His reference to “magic underwear” is, of course, a common anti-Mormon slur, presumably referencing J.Willard Marriott’s unfortunate sharing with 60 Minutes years ago a special spiritual experience where his garments had offered him apparently supernatural physical protection.
Later, Blow’s initial response to the response he got to that tweet was to tweet again:
“Time to scratch some of this right wing lice out of my timeline. Be back in a sec… #block”
I was stunned to see the juxtaposition of anti-Mormon bigotry with a reference to lice. That’s because as a descendant of Mormon martyr Thomas White McBride, I’m painfully familiar with an incident from Mormon history when another reference was made to lice.
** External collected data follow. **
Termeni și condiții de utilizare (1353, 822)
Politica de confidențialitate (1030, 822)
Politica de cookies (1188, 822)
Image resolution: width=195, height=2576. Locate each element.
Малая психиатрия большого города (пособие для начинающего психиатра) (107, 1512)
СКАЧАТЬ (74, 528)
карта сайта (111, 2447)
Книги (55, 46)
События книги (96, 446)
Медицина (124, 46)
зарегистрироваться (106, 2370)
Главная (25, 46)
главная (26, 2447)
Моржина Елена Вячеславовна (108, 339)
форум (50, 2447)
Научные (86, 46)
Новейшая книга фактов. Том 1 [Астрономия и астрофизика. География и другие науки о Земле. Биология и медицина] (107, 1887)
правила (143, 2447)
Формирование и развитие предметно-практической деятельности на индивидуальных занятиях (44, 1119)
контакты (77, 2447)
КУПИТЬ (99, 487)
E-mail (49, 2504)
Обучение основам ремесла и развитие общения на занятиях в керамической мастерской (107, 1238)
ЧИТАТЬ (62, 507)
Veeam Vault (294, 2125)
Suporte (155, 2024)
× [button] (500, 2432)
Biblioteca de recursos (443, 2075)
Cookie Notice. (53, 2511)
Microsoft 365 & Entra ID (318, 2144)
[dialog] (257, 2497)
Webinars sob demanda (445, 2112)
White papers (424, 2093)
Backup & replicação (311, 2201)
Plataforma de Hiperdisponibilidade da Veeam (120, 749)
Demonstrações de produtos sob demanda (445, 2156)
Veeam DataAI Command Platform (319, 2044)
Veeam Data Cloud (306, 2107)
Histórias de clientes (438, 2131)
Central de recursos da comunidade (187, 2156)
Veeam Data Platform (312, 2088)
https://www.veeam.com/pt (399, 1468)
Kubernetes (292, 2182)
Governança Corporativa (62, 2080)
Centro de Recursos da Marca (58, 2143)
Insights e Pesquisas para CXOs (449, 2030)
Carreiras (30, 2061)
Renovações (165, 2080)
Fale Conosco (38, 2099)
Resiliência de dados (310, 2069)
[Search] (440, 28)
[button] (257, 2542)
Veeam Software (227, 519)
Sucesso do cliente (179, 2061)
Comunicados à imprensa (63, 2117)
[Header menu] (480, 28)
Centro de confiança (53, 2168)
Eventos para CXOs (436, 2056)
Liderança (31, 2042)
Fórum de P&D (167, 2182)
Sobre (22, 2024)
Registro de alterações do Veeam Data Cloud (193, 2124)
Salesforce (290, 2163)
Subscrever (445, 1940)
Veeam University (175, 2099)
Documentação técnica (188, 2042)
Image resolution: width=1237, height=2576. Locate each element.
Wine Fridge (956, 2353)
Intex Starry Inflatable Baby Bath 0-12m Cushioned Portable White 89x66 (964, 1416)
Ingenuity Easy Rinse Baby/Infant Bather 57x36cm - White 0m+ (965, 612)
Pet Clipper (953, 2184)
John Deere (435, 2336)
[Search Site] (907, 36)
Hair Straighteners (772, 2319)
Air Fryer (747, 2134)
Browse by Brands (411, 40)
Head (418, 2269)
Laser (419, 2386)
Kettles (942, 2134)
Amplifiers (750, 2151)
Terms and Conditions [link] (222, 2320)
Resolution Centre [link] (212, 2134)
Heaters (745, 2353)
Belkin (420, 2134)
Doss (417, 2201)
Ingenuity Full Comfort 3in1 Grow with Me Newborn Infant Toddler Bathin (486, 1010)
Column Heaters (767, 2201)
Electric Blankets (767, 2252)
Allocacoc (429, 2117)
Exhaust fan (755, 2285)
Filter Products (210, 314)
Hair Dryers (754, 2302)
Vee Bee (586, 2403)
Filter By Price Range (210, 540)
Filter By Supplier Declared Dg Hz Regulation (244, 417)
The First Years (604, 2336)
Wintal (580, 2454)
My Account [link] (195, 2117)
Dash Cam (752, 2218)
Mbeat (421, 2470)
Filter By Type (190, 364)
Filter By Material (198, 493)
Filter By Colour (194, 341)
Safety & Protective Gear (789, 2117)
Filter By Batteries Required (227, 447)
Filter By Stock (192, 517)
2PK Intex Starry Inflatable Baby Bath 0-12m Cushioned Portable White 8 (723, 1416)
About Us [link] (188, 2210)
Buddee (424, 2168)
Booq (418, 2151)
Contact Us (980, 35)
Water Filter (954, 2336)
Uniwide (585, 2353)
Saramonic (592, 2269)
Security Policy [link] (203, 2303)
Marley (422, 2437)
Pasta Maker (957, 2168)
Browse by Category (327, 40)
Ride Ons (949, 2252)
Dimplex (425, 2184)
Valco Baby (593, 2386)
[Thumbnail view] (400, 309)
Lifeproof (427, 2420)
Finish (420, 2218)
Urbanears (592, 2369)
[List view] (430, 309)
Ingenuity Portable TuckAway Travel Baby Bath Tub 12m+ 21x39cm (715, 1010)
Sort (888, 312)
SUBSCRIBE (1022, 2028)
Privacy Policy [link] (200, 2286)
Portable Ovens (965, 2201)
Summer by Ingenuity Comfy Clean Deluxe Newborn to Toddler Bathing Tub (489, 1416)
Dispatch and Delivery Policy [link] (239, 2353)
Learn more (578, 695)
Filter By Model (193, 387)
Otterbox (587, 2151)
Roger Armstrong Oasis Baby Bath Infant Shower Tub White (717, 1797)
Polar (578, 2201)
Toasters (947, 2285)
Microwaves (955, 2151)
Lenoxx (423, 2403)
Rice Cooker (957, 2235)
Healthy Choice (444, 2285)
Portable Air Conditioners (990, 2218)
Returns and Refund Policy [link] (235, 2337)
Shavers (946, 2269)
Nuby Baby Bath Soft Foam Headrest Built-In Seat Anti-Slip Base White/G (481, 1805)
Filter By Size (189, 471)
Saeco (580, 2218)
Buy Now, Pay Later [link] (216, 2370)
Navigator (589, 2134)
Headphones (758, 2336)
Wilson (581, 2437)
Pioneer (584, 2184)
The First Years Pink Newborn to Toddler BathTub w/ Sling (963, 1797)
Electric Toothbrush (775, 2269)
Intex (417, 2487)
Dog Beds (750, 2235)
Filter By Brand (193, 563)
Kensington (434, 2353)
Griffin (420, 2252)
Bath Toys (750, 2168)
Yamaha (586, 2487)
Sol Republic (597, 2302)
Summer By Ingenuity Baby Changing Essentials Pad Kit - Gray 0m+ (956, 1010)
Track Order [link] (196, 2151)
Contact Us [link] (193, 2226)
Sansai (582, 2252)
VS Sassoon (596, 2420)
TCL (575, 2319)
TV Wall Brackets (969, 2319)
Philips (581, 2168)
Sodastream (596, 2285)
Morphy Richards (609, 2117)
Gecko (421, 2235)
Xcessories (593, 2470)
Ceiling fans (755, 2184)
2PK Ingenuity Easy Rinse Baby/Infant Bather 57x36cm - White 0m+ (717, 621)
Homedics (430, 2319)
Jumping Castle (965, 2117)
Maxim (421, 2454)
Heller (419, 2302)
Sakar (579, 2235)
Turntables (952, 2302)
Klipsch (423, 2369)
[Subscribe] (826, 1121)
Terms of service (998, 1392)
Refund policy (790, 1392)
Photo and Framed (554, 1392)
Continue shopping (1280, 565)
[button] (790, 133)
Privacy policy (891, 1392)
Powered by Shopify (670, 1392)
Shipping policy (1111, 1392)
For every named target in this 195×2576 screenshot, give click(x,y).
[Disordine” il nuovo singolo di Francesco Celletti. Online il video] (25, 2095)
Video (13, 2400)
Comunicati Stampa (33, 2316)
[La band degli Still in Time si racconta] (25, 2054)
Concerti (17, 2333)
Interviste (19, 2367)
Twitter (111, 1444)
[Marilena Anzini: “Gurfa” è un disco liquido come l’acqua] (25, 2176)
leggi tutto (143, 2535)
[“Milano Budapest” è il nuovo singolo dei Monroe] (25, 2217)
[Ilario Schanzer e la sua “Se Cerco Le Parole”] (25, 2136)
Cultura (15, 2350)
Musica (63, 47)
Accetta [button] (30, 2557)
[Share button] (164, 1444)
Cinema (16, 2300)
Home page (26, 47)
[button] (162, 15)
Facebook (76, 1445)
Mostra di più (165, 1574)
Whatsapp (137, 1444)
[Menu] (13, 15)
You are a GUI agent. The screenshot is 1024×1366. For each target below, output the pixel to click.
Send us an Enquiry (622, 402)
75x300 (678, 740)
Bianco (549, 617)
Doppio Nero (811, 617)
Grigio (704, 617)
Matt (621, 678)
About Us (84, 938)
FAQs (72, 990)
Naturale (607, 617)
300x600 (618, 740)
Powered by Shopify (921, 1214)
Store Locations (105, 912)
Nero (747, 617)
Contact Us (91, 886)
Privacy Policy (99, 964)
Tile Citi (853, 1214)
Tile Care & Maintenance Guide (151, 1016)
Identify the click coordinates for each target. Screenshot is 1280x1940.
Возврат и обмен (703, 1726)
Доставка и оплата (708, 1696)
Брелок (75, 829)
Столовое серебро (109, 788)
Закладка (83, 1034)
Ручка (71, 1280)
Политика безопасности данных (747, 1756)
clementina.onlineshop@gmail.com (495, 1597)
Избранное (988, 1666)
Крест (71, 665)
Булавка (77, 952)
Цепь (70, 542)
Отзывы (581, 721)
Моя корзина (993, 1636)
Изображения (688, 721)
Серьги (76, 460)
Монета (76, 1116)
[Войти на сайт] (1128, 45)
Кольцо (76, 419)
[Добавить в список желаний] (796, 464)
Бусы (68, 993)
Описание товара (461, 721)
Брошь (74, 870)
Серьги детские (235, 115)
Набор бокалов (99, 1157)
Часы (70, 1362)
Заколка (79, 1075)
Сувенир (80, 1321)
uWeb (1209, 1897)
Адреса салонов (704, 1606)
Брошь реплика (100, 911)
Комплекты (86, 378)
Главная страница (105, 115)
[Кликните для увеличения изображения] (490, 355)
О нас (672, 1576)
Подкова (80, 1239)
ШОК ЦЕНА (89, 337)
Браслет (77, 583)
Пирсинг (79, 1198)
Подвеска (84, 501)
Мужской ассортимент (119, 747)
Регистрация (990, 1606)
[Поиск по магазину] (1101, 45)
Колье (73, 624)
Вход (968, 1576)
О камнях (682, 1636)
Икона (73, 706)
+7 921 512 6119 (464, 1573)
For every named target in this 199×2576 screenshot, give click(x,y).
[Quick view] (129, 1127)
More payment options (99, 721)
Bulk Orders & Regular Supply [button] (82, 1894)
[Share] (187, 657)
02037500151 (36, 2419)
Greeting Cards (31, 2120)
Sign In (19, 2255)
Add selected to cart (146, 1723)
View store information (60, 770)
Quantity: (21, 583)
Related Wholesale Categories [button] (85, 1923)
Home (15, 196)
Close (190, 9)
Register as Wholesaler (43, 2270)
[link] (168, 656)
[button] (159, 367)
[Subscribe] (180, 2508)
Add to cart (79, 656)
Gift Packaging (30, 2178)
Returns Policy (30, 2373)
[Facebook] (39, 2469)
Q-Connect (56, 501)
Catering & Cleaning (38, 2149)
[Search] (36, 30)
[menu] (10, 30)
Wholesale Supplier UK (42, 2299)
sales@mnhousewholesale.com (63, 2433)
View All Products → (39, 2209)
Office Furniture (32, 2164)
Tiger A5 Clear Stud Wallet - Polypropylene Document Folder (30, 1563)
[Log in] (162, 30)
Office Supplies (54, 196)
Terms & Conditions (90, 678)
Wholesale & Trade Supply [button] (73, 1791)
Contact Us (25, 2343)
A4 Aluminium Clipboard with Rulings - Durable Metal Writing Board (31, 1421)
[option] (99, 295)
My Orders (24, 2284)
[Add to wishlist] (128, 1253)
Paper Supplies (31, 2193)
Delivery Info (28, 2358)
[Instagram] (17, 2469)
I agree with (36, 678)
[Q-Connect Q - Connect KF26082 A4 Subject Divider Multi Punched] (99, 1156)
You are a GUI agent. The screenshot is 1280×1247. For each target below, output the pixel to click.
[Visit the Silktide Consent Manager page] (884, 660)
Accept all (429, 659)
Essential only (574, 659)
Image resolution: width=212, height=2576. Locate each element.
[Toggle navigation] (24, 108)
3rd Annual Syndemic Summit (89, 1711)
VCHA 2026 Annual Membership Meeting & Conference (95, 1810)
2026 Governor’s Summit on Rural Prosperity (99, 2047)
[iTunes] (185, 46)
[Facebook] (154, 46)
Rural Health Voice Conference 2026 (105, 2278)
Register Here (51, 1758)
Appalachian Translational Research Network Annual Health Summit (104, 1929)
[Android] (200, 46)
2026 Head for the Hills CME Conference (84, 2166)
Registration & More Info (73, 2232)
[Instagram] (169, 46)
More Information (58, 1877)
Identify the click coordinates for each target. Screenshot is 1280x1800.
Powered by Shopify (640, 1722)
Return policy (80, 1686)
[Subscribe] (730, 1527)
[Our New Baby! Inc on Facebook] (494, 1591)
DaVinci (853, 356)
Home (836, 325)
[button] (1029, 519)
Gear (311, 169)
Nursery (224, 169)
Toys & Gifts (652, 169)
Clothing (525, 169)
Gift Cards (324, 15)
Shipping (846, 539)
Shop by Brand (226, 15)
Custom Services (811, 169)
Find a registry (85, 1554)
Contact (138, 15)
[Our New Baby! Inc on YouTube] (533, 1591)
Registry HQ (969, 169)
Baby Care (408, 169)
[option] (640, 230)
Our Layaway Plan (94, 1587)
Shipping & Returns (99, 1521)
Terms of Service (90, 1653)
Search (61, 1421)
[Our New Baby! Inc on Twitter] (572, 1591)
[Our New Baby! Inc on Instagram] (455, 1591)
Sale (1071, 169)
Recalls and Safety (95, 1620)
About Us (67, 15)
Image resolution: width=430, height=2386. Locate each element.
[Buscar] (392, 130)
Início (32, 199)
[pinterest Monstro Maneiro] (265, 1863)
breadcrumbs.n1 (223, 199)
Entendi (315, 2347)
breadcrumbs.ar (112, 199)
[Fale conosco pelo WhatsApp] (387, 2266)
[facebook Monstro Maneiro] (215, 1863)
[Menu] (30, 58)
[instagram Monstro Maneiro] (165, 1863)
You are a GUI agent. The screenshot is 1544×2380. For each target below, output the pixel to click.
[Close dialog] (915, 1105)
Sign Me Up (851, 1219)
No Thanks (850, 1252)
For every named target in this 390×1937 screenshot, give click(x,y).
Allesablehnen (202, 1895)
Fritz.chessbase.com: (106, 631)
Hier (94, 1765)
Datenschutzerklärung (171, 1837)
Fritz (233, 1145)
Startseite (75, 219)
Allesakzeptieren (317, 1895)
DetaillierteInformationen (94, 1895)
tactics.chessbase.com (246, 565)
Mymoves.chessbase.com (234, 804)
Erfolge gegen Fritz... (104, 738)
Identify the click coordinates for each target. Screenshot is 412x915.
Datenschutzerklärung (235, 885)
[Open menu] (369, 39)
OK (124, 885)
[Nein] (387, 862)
Consider the details (from Wikipedia):
“On October 30 at approximately 4 p.m., the militia rode into the community. David Evans, a leader in the community, ran towards the militia, waving his hat and calling for peace. Alerted to the militia’s approach, most of the Latter-day Saint women and children fled into the woods to the south, while most of the men headed to the blacksmith shop. Unfortunately, the building was a particularly vulnerable structure as the widely-spaced logs made it easy for the attackers to fire inside. The shop became a deathtrap, since the militia gave no quarter, firing about one hundred rifle and musket shots into the building.
After the initial attack, several of those who had been wounded or had surrendered were shot dead. Members of the militia entered the shop and found ten-year-old Sardius Smith hiding under the blacksmith’s bellows. William Reynolds put his musket against the boy’s skull and blew off the top of his head. Reynolds later explained, “Nits will make lice, and if he had lived he would have become a Mormon.”  Seventy-eight year old Thomas McBride surrendered his musket to militiaman Jacob Rogers, who then shot McBride and hacked his body apart with a corn knife. Several other bodies were mutilated or clothing stolen, while many women were assaulted. Houses were robbed, wagons, tents and clothing were stolen, and horses and livestock were driven off, leaving the surviving women and children destitute.”
I e-mailed my favorite political columnist, James Taranto of the WSJ, about the connection. He apparently got the message, because he noted that “a reader” had “called his attention” to the example. See:
Nice to be able to make a difference in the national debate once in a while – hopefully in this case to blow (pun intended) back in the face of the New York Times and their bigoted columnist and hold them up as a good example of hypocrisy and double standard in relation to “eliminationist rhetoric.”